¿Puede un olor, una visión, un sonido, un sabor transportarnos a tiempos pasados? Seguro que sí. El olor del humo de las chimeneas en invierno que queda como flotando sobre el pueblo me recuerda mi infancia. También me recuerda mis primeros años escolares el olorcillo a lápiz recién afilado. O el sonido reiterativo de las tablas de multiplicar. O la pegadiza cancioncilla que salía de la radio y decía “Yo soy aquel negrito del África tropical…” con que se anunciaba el Cola-Cao, cuando ni sabíamos dónde estaba África ni qué era el trópico.
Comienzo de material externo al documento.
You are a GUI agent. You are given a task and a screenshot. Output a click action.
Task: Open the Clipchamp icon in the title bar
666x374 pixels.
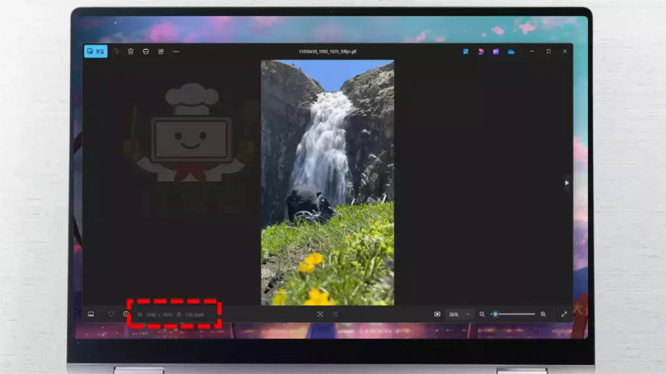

Al hablar de magdalenas, inevitablemente nos viene a la mente el pasaje de “Por el camino de Swann” cuando el escritor francés Marcel Proust saborea una magdalena con una taza de té y el recuerdo le retrotrae a su infancia al asociar el sabor, el aroma y la textura de la magdalena con temporadas de su niñez pasadas en casa de su tía Leoncia.
En su texto,el escritor recuerda la forma de “esos bollos cortos y abultados, que llaman magdalenas, que parece que tienen por molde una valva de concha de peregrino”, pero no nos desvela su sabor.
Las magdalenas de limón de esta receta son decididamente diferentes de las que que saboreaba Proust y tienen una forma que recuerda más, con su copete azucarado, a la de unas Magdalenas de naranja que publicamos hace algunos meses, ... pero para despejar la duda sobre su sabor tendréis que hincarles el diente y atravesar su corazón esponjoso.